Aller au contenu

Utilisateur:Sianap/Brouillon

Une page de Wikipédia, l'encyclopédie libre.

Dante, conduit par Virgile, offre des consolations aux âmes des envieux[modifier | modifier le code]

Le Dante conduit par Virgile offre des consolations aux âmes des envieux est un tableau néo-classique d'Hippolyte Flandrin, signé de 1835 et exposé au Musée des Beaux-Arts de Lyon.

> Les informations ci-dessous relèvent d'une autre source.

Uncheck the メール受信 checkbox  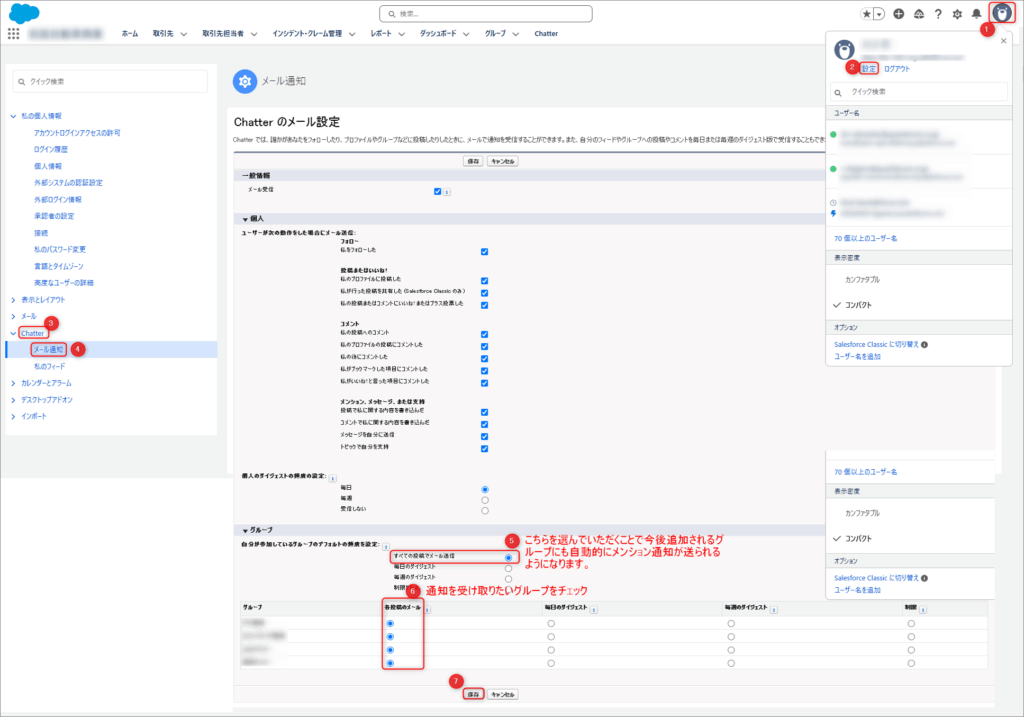[x=438, y=191]
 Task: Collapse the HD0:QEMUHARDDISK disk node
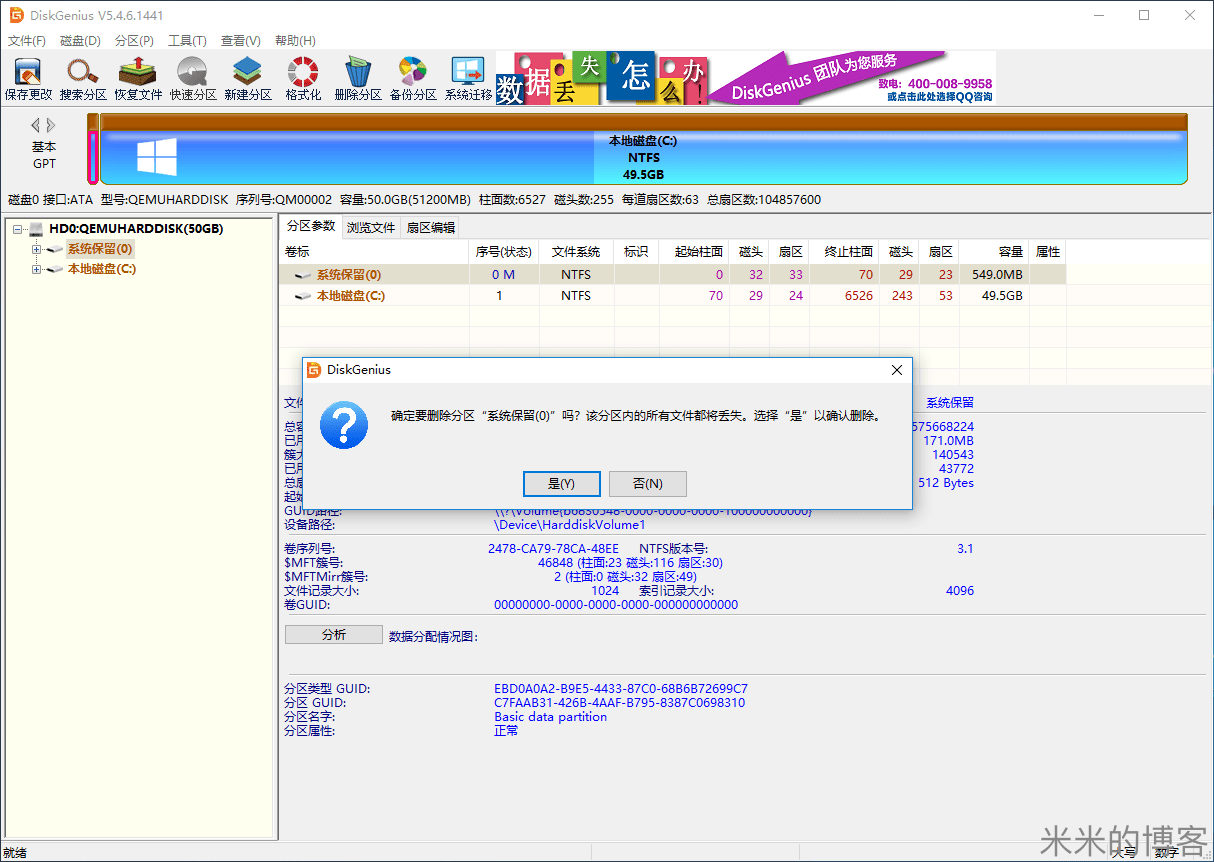coord(16,228)
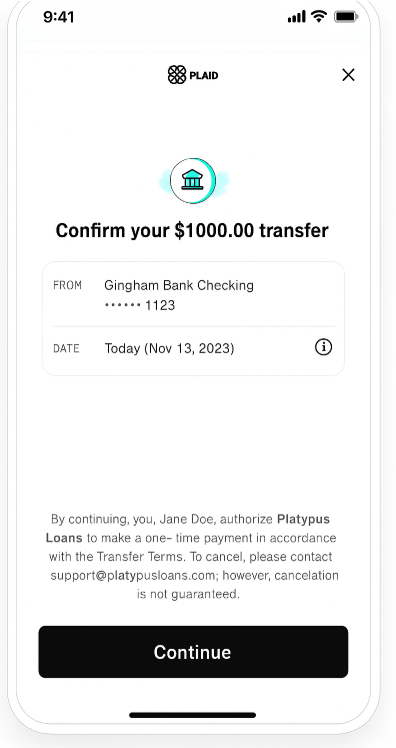The image size is (396, 748).
Task: Tap the cellular signal bars icon
Action: click(296, 18)
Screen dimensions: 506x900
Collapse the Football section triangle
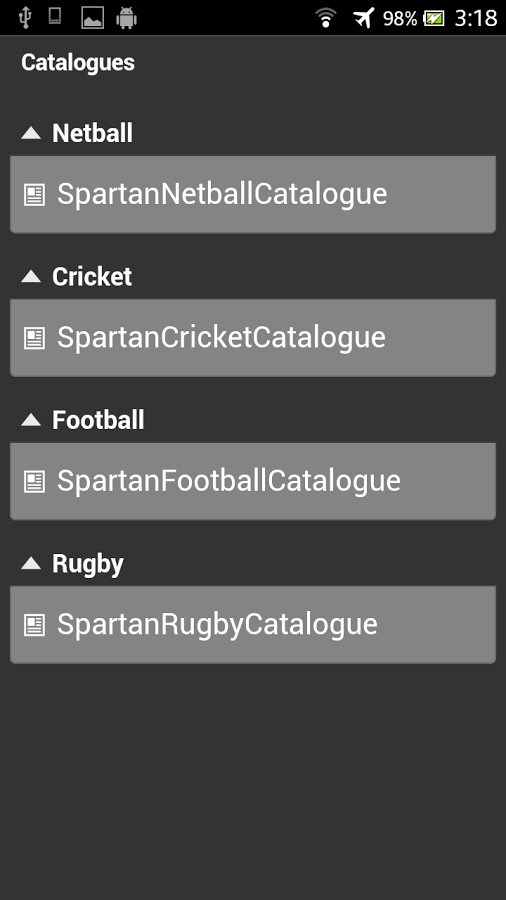pyautogui.click(x=31, y=420)
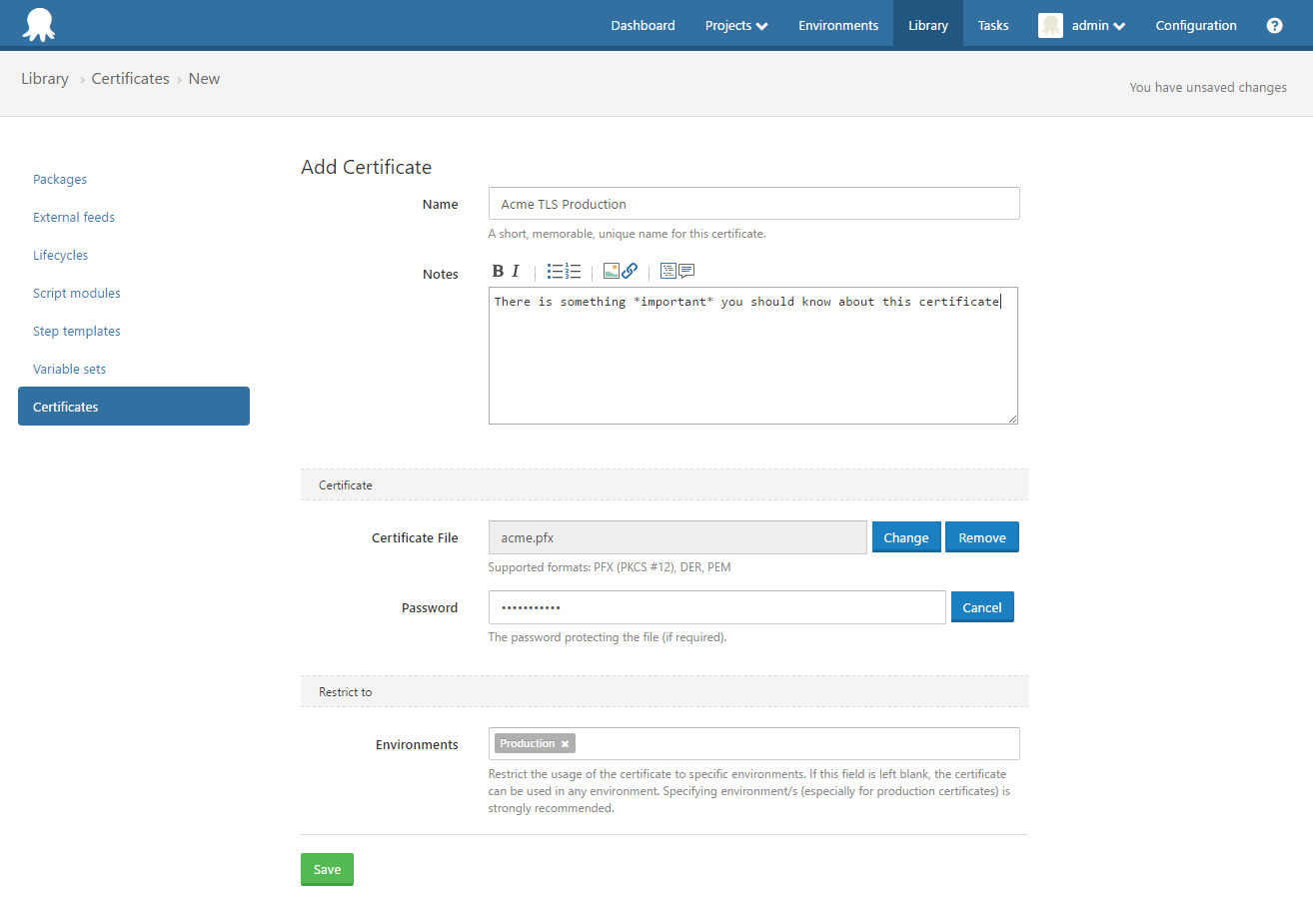Open the admin account dropdown
This screenshot has width=1313, height=924.
point(1082,25)
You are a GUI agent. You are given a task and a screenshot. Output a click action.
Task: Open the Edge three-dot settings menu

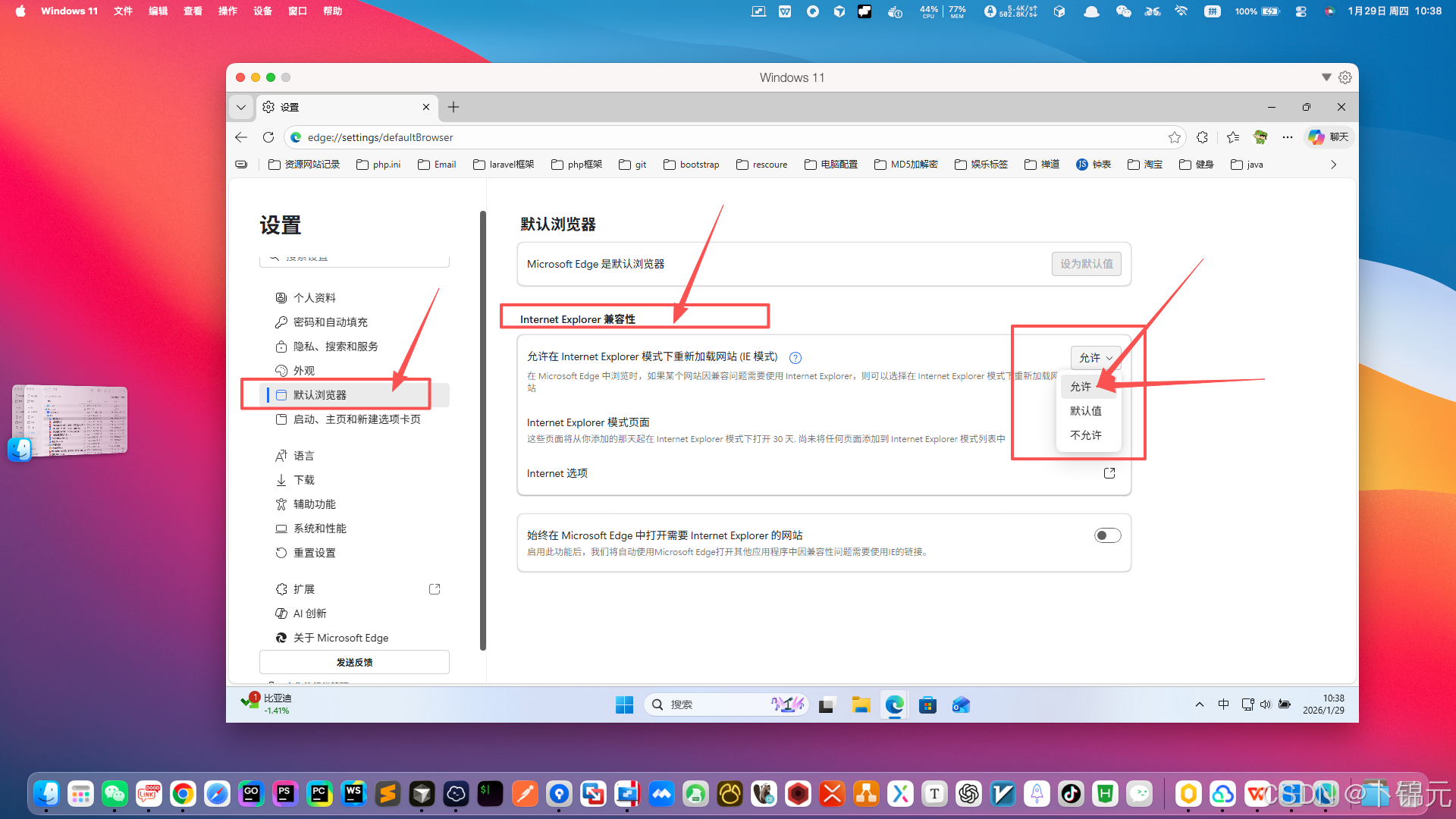pos(1287,137)
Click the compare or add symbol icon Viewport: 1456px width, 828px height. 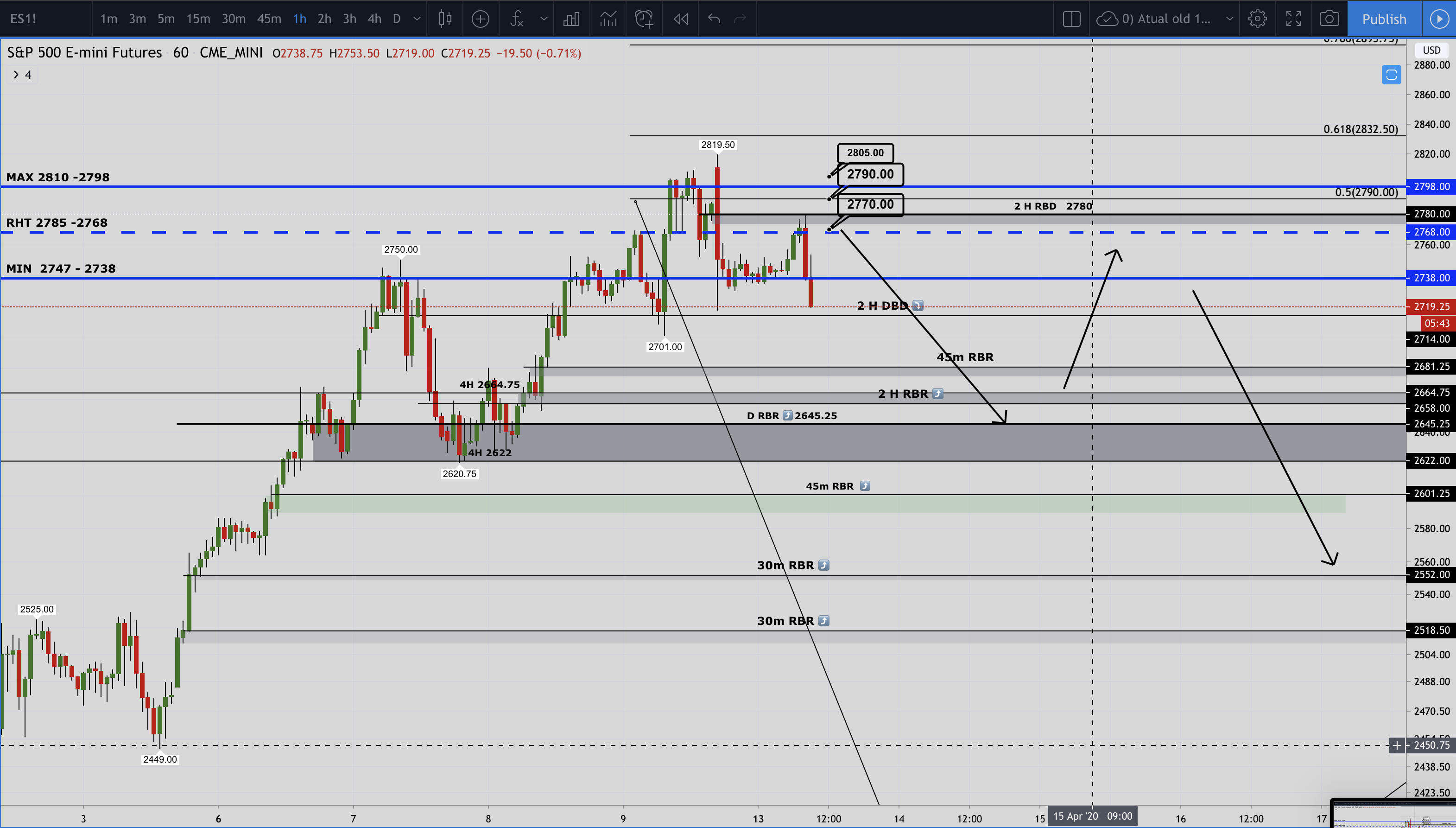pos(480,19)
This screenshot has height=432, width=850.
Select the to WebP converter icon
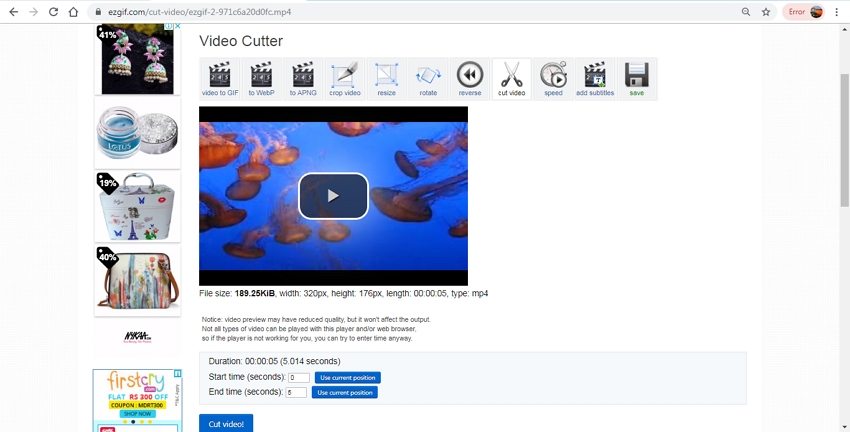[x=261, y=78]
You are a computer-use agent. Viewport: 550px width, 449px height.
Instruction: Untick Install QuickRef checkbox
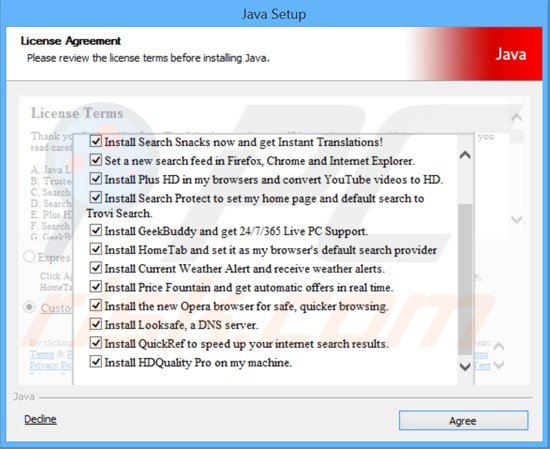(96, 343)
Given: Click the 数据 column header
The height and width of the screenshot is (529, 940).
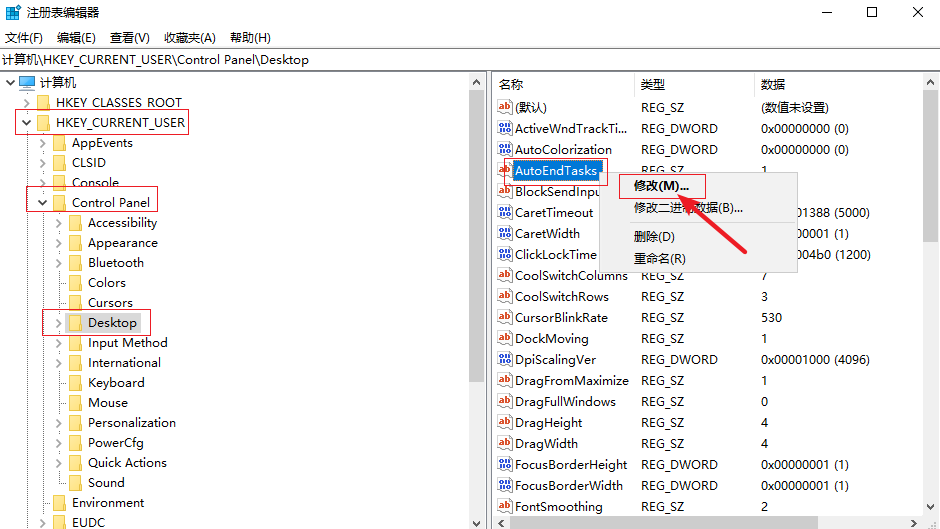Looking at the screenshot, I should (x=773, y=85).
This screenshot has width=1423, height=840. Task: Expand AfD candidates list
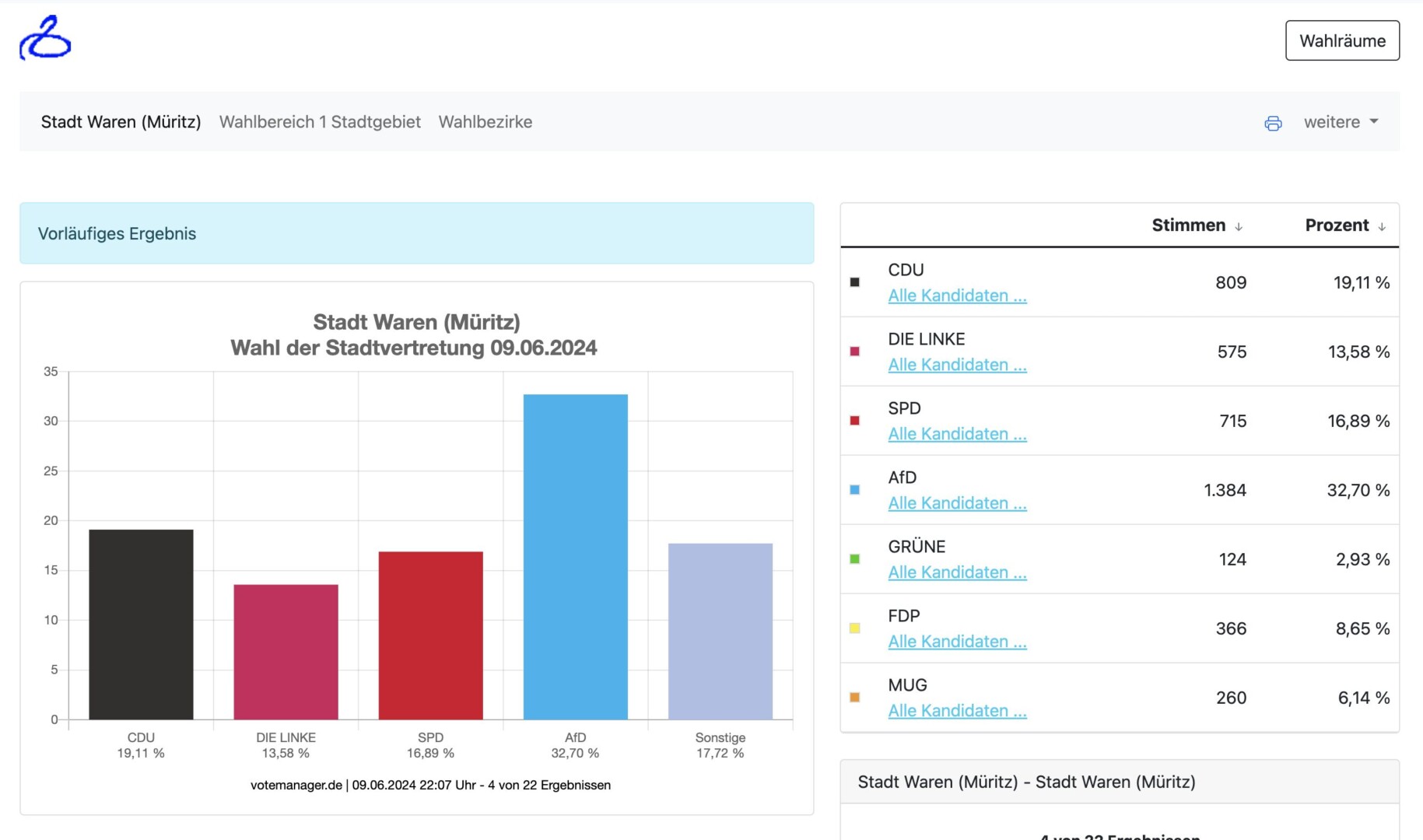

Historique[modifier | modifier le code]

La toile, peinte en pleine période du néo-classicisme dans les années 1835, représente une scène du Purgatoire, qui se situe dans la deuxième partie de la Divine Comédie de Dante Alighieri. Dans cette scène issue du Chant XIIV et du Chant XIV, le peintre personnifie les traits des Envieux présents dans le deuxième Cercle du Purgatoire.

Hippolyte Flandrin est un élève du célèbre peintre néo-classique Jean-Auguste Dominique Ingres avec qui il entretenu des relations paternelles. Le jeune peintre bénéficie de privilèges affectifs qui le pousse à ressentir une sincère admiration et un profond respect envers son maître[1].

En 1832, il obtient le premier grand Prix de Rome en peinture d'Histoire, après deux échecs. La même année, il part pour la villa Médicis. Inspiré par les œuvres de Raphaël et de grands maîtres italiens, il s'initie à la peinture religieuse dont il est l'un des rénovateurs au XIXème siècle en France[2].


Les mythes[modifier | modifier le code]

Dante a créé un mythe. Sa Divine Comédie est une poésie qui transmet sa volonté de rendre compte aux hommes que n'importe lequel peut parvenir à la félicité céleste, c'est-à-dire à la vérité, à ce Dieu qu'il décrit comme une lumière aveuglante dans le Paradis. La Divine comédie est l'ascension d'un poète qui poursuit un cheminement moral. Le « je » usé par Dante donne à la poésie le sens d'une expérience directe. Il en résulte que l'homme a été mis sur terre pour mériter la félicité suprême qui consiste dans la vison béate, qu'il ne peut atteindre qu'avec la théologie. Ainsi que l'homme peut atteindre le Paradis sans être un prophète ou un saint. C'est la raison pour laquelle, selon Dante, la philosophie ne suffit pas pour atteindre le vrai, et que Socrate a été placé dans les Limbes. Il ne subit pas de souffrance, il continue de se questionner avec d'autres philosophes en ayant ce pressentiment que quelque chose manque. L'ambition de Dante, de pouvoir transmettre ce voyage pour accéder à une vie morale, est fondée sur l'interprétation qu'en tant que poète il a un don prophétique et un génie poétique en mesure de transmettre à ses lecteurs un message fondamental. Il dit ceci à Cangrande della Scala pour expliquer le Paradis : « La fin du tout et de la partie est de tirer les vivants de l'état de misère dans cette vie et de les conduire à l'état de félicité. » [3] C'est ce qui l'autorise à parler au nom de l'humanité et aussi au nom du Ciel. Il se définit comme auteur d'un poème sacré, en plaçant le poète comme un moyen de transition, d'interprétation, du divin aux hommes, et en transmettant par son poème son interprétation sous la forme d'un voyage.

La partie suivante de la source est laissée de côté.